*About this exercise*
Transcribe exactly the portion of the listing below that runs from the line containing "Click the month" through its last line.

*Records to use*
↓↓↓
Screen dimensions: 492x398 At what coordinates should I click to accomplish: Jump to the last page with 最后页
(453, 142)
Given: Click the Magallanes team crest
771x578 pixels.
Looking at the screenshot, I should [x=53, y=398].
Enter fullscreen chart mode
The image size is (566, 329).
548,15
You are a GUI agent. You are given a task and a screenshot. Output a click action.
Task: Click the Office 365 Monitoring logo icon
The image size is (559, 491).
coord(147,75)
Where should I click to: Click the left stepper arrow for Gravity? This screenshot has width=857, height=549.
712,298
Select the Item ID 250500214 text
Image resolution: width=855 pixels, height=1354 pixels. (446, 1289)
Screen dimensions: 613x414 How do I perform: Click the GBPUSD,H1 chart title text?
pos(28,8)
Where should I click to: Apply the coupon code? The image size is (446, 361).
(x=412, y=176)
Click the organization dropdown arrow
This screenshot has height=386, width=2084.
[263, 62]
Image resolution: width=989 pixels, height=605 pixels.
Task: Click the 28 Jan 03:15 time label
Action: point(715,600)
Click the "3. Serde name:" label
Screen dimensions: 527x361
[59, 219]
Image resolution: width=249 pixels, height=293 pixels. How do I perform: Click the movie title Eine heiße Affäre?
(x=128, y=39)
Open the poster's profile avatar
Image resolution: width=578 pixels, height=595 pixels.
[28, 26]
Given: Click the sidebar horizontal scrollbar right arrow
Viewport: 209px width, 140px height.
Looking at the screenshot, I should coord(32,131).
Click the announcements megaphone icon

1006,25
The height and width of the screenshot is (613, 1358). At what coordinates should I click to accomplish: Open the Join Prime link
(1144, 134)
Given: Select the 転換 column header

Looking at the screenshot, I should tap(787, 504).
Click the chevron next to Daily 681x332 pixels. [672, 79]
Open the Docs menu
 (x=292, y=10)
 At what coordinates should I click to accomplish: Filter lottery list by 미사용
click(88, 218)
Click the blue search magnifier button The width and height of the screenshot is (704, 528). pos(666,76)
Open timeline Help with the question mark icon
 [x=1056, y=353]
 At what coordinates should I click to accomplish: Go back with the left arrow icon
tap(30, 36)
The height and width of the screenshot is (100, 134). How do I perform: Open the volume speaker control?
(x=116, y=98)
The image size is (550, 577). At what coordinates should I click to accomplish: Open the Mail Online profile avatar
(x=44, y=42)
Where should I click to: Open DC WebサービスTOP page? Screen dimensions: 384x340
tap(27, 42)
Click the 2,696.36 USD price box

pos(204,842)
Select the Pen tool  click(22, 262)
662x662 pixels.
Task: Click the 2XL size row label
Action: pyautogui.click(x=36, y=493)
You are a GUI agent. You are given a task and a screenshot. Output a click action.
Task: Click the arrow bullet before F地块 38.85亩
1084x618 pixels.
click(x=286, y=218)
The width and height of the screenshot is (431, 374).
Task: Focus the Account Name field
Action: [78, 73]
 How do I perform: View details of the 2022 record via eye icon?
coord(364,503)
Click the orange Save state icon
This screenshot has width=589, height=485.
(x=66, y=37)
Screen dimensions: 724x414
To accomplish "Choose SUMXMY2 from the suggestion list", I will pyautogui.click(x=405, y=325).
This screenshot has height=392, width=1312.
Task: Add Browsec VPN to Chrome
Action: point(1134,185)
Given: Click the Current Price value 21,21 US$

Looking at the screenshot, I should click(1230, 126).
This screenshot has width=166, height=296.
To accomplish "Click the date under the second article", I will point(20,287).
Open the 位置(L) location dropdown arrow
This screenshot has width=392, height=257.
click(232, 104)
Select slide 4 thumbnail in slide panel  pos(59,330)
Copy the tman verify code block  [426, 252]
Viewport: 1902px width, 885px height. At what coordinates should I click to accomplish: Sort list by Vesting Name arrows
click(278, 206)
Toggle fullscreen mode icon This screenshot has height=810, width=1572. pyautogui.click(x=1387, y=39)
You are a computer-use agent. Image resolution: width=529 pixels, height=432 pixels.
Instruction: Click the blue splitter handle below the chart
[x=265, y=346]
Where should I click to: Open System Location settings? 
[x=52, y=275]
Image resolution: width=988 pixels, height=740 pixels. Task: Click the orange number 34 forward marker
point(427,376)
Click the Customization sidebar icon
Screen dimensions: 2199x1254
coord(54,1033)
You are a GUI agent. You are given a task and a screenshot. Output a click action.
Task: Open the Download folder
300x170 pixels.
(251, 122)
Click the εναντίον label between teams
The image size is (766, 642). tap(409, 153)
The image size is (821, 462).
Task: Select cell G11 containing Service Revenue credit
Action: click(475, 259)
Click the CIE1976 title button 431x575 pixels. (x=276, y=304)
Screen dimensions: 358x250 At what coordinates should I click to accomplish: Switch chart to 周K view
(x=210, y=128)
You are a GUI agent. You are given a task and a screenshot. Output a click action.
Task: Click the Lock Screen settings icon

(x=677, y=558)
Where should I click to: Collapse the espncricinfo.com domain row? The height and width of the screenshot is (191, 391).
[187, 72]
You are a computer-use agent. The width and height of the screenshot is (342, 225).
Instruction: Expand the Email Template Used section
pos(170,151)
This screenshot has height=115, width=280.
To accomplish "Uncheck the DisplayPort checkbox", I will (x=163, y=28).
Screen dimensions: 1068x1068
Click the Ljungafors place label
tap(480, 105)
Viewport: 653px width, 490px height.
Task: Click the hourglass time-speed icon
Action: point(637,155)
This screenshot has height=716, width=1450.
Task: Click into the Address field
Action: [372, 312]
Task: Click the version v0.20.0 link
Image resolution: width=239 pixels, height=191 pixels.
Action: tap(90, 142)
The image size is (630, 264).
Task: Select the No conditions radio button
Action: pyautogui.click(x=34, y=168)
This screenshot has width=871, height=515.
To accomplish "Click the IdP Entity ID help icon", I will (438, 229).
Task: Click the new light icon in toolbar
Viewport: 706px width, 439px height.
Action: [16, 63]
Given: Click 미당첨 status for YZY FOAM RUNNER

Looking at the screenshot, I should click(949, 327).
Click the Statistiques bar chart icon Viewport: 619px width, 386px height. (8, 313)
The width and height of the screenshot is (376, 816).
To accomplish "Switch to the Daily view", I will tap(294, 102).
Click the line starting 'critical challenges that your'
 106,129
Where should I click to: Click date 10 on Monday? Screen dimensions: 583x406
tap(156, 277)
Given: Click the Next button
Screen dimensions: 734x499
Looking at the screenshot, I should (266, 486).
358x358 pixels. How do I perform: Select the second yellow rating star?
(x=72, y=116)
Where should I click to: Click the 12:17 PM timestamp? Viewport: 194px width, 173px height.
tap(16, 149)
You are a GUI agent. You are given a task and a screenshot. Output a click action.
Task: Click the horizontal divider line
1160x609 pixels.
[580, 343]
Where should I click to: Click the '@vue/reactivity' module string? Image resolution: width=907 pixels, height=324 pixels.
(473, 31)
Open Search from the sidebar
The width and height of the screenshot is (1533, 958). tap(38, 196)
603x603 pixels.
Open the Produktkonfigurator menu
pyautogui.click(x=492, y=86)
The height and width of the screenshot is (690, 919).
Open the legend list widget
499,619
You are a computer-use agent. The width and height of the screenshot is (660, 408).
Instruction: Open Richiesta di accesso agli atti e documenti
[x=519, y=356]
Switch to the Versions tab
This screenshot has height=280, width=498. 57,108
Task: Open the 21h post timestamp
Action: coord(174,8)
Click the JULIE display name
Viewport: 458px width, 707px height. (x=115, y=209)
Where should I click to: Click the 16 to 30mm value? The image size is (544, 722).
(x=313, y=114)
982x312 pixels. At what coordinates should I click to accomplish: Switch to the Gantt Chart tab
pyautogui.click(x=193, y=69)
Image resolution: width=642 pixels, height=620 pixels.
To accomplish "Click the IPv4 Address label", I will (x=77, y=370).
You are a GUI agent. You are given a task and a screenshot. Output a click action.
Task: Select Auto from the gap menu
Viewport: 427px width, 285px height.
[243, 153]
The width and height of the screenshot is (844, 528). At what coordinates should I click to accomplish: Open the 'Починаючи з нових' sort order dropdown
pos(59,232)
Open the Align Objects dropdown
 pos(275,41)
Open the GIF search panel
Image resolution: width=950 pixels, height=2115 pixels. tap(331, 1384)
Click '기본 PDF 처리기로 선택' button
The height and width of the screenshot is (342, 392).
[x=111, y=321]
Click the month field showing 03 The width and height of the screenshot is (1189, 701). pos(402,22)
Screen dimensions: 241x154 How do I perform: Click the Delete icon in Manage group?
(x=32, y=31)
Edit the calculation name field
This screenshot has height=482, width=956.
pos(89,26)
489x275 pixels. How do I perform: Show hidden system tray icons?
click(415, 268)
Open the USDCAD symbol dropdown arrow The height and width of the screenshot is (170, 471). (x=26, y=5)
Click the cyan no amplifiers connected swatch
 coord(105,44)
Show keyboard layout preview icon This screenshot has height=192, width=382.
↑↑↑
*Answer*
Click the month field showing 03 The width and height of the screenshot is (1189, 701). pos(402,22)
Screen dimensions: 241x154 How do I perform: Click the Delete icon in Manage group?
(x=32, y=31)
Edit the calculation name field
This screenshot has height=482, width=956.
pos(89,26)
489x275 pixels. How do I perform: Show hidden system tray icons?
click(415, 268)
Open the USDCAD symbol dropdown arrow The height and width of the screenshot is (170, 471). (x=26, y=5)
Click the cyan no amplifiers connected swatch
 coord(105,44)
Show keyboard layout preview icon This screenshot has height=192, width=382.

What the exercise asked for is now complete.